Two soundtracks I have enjoyed are In Custody, (Angel 55097) and Jeanne la Pucelle (Auvidis K1006, distr. harmonia mundi usa). Accompanied by lush classical Indian music cues, In Custody tells the story of Urdu poet Faiz Ahmed Faiz. The musicians are the best available; the vocal renditions of Faiz's love poetry are stunning, even without the benefit of translations. Jeanne (Joan of Arc) strives for even truer authenticity, with viola da gamba player and musical director Jordi Savall at the helm of an original instruments group. The music, from Guillaume Dufay, Savall, and anonymous Fifteenth Century sources, runs the gamut from chant to rousing marches. Superior, naturalistic sound and fine notes round out this release.
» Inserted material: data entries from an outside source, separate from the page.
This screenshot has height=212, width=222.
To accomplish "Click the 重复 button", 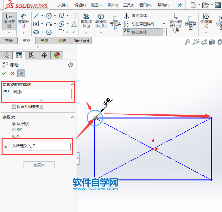I will pos(39,165).
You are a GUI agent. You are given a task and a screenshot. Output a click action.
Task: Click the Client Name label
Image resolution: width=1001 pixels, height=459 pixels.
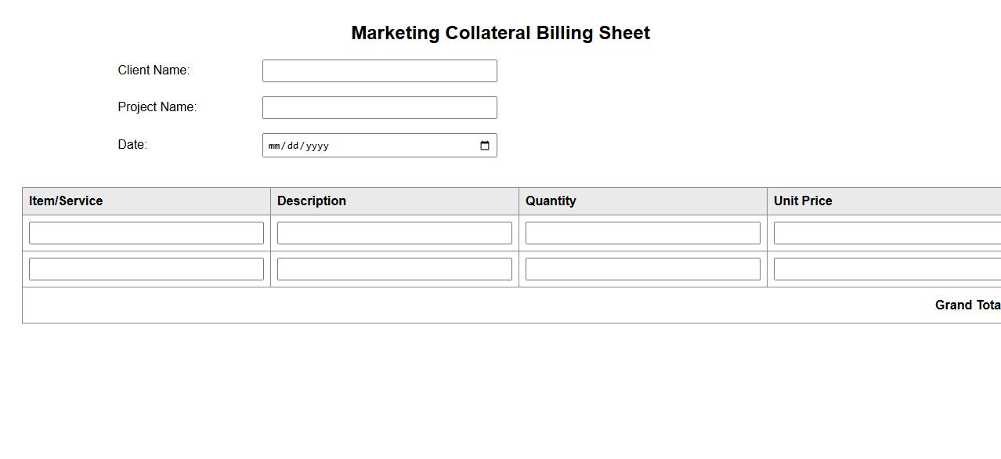point(154,70)
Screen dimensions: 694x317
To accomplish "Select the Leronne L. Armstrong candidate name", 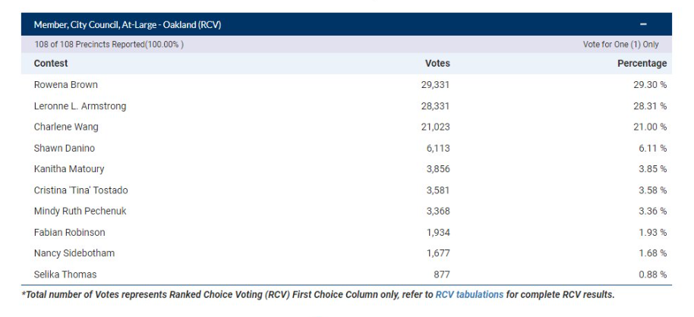I will pyautogui.click(x=80, y=106).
David Liptak and Claude Baker share the billing on Gasparo recording of their works titled Songs and Night Scenes (GSCD-286). William Sharp (baritone) provides a sympathetic reading of Liptak's Seven Songs, settings of poems by James Wright. I found the songs too abstracted from the poetic form – the distended phrasing spoils the natural rhythms of speech. Single words, instead of complete images, become the locus of meaning. Coupled with the pointillist dabs from the piano, the bitterness of Wright's texts are dissipated. Baker's Vier Nachtszenen for harp show a masterful control of mood: in scene one he evokes, Falla-like, an eerie Spanish garden, full of romance and danger. In another, the harpist tweaks the tuning levers of her harp to mimic the sound of a koto. Worth hearing.
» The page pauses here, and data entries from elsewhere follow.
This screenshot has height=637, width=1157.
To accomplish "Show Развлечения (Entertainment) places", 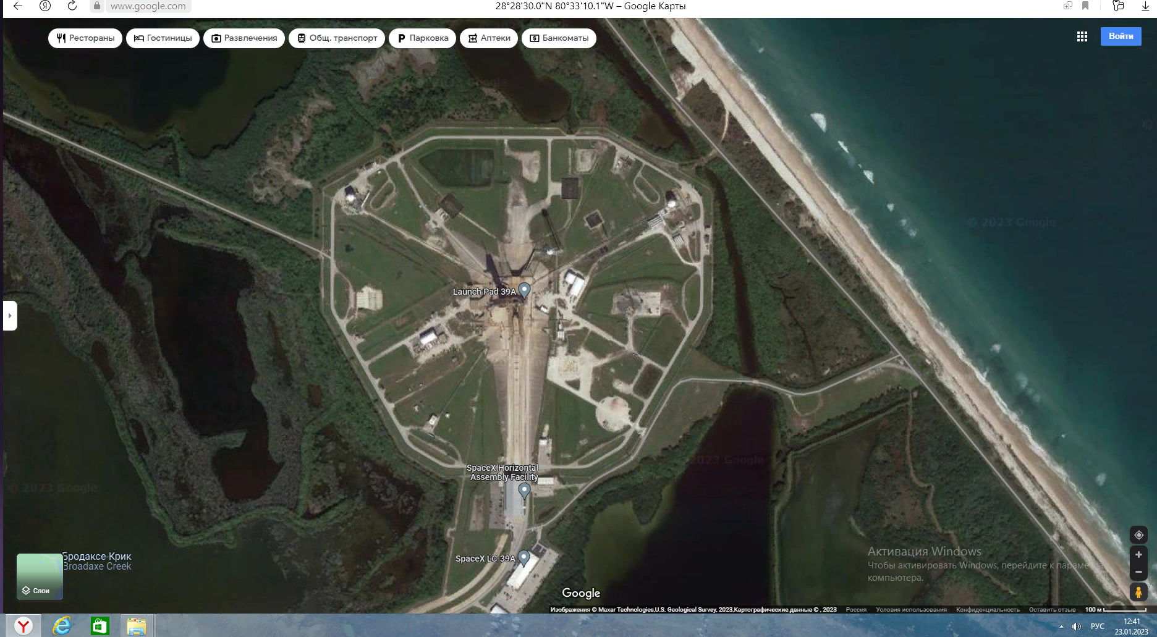I will pyautogui.click(x=244, y=38).
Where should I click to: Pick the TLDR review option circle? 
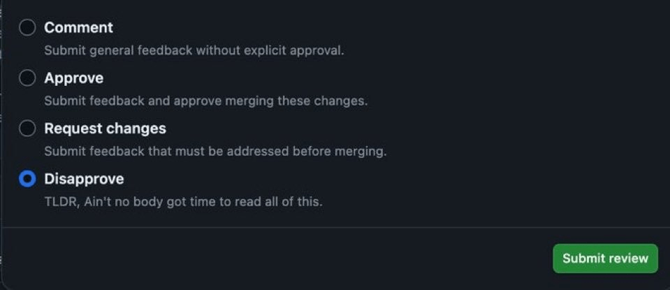(27, 179)

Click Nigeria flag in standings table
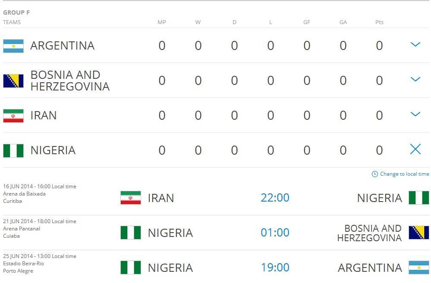coord(13,151)
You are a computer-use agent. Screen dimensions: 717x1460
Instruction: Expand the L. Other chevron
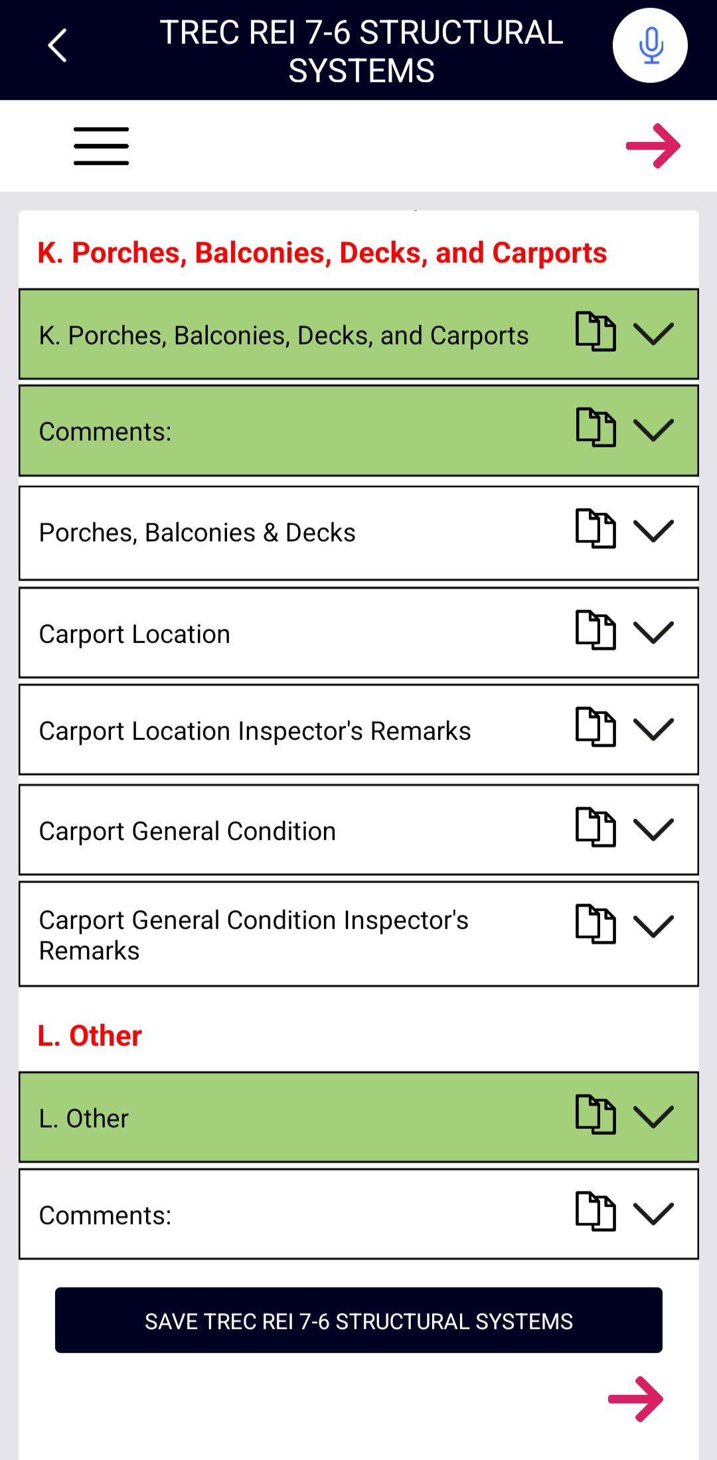[653, 1116]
Two other modern composers sharing a program are Allan Blank and Margaret Brouwer. I took an immediate liking to Blank's Moments in Time, scored for oboe and piano. The first two movements have some very wistful writing for the oboe. Brouwer has done some interesting reading into the dynamics of water flow and applied the formulas to her compositions: Riding the Easy Five Mile Sluice is the result. A similar formula is applied, more succinctly I think, in a piece for viola titled X4-1=0. The violist, Ellen Rose, also makes a good case for Chaconne2, a baroque-minded essay with piano accompaniment. Available on Centaur CRC2138.